__Your objective__: Update the items from the line containing "In order to click on left-toggle" through the line containing "The image size is (640, 480)." by changing "Describe" to "Identify". Leave everything else in those lines unchanged.

__Records for this task__:
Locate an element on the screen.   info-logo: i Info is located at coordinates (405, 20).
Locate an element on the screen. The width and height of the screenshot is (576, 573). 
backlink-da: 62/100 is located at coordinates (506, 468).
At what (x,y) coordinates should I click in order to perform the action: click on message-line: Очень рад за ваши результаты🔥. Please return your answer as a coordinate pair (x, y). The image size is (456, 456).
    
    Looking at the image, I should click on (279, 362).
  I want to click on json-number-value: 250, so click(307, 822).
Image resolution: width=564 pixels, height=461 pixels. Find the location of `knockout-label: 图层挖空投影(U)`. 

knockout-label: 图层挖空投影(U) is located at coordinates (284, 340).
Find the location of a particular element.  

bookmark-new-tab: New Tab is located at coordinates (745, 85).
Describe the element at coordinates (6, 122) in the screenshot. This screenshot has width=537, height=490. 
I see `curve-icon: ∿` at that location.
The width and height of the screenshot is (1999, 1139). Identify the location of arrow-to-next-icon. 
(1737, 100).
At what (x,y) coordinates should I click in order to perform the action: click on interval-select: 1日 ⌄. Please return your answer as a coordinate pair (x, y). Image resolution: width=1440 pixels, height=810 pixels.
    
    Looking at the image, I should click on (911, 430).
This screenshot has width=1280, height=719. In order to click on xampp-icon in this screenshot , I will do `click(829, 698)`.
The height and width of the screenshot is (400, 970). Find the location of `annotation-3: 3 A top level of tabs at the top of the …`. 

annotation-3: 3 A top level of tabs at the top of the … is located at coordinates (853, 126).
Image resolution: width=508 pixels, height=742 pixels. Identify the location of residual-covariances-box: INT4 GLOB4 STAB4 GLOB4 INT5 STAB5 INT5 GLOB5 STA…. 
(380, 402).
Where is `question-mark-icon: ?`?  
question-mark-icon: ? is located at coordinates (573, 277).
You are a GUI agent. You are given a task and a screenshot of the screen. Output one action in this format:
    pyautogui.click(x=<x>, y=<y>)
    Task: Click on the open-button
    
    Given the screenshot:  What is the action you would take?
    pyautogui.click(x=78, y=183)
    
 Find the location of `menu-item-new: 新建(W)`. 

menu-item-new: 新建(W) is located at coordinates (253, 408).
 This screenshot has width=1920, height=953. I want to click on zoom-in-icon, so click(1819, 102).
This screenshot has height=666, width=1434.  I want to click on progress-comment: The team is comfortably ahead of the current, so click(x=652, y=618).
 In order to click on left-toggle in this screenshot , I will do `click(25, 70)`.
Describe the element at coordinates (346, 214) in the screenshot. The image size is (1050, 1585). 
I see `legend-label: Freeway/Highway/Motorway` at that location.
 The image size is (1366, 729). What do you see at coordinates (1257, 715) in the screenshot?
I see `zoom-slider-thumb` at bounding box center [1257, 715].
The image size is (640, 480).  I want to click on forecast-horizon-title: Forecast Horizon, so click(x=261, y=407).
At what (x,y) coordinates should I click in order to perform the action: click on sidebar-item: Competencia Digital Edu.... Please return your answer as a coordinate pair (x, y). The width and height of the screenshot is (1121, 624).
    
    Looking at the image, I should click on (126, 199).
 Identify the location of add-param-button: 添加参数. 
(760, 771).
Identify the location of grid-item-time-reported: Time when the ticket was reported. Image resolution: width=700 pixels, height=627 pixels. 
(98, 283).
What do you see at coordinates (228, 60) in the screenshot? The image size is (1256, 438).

__Exercise solution__:
 In order to click on left-toggle in this screenshot , I will do `click(25, 70)`.
Identify the element at coordinates (346, 214) in the screenshot. The image size is (1050, 1585). 
I see `legend-label: Freeway/Highway/Motorway` at that location.
 The image size is (1366, 729). What do you see at coordinates (1257, 715) in the screenshot?
I see `zoom-slider-thumb` at bounding box center [1257, 715].
The image size is (640, 480).  I want to click on forecast-horizon-title: Forecast Horizon, so click(x=261, y=407).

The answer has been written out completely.